Most large employers provide a benefit plan that may include benefits for life, health, disability, vision and/or dental.  These benefits may be funded by a policy of insurance.  Life insurance is an important benefit as it would pay the proceeds upon the death of the employer or, perhaps if coverage is provided, for the death of a spouse or child.  Included in this life coverage is accidental death and dismemberment coverage (AD & D coverage) that pays only upon injury or death occurring by accident.  Life insurance is a way to provide for the tremendous financial loss that is caused by a death in the family.

Life insurance seems rather simple, that is, you pay the premiums and upon a death the insurance company pays the benefit to the designated beneficiary(ies).  However, there are many traps that may befall a claimant and many exclusions that prevent payment of the benefit.  One trap deals with the fact that such benefits are governed by the Employee Retirement Insurance Security Act (ERISA).[1]  Any claimant on a life insurance policy governed by ERISA is at a disadvantage compared to a claimant on a policy that was purchased on an individual basis.  This is discussed in “Why You Do Not Want a Benefit Plan Governed by ERISA” on this site.

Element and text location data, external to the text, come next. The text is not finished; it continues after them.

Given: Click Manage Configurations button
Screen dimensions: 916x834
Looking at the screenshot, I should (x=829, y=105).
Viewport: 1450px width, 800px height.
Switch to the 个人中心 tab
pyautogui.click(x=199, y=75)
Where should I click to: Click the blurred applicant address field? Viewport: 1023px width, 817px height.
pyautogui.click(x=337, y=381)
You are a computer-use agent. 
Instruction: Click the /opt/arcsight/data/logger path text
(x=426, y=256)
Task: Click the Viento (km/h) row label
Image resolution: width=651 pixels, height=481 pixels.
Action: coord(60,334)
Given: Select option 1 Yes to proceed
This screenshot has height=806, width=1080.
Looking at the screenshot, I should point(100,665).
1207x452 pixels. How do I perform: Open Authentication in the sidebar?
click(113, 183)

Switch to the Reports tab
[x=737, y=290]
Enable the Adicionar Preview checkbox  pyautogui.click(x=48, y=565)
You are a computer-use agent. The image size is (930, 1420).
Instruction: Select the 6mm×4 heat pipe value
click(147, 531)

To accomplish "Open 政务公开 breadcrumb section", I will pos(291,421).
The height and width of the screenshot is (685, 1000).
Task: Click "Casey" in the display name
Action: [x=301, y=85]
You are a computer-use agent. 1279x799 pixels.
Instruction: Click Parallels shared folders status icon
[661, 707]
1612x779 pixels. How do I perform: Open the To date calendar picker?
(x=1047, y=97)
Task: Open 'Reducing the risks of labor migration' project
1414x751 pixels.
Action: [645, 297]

Another set of traps come about in the enrollment process for the coverage on the employee and dependent(s).  One trap may be the designation of a beneficiary(ies).  For example, the applicant must determine if a domestic partner or a same-sex spouse can be covered by the policy.  Also, in the instance where the spouse is designated as the beneficiary and there is a divorce, the applicant must remove the spouse as the beneficiary or determine if the ex-spouse can remain as the beneficiary without some action taken by the applicant.

Another trap in the enrollment process may be the failure to provide accurate information or make accurate selections, e.g., optional coverage, which could call the coverage into question upon the death of the employee or dependent.

While it sounds like the proceeds will be paid upon death, it is not that simple.  There are conditions and exclusions regarding coverage that may allow the insurance company to escape paying the proceeds.  In the case of applying for coverage outside the enrollment period, the employee may have to provide evidence of insurability to obtain coverage or an increase in coverage.  If this evidence is not provided to the insurance company, there will be no coverage.

Other conditions require that the employee by a full-time employee, be actively at work, be in a covered class of employees and complete the waiting period before coverage will become effective.

With respect to the AD & D coverage, there are conditions that the injury be caused by an accident and the injury be the sole cause of the loss.  There are many exclusions from coverage such that benefits will not be paid: suicide, self-inflicted injuries, sickness, medical or surgical treatment, infections, war, while on active duty with the military, commission of a felony and participation in hazardous sports.

When an employee terminates his/her employment, there are issues with respect to continuing the life insurance coverage.  This is referred to as porting the group coverage or converting the group coverage to an individual policy for the ex-employee.  The time period and the conditions to continue coverage are found in the policy and must be complied with or the opportunity to do so will be lost.

[1]The Employee Retirement Income Security Act of 1974, P. L. 93-406 (“ERISA”), codified at 29 U.S.C. § 1001 et seq. and in other titles, is a “comprehensive and reticulated statute.” Pension Benefit Guaranty Corp., 116 U.S. 359, 361 (1980).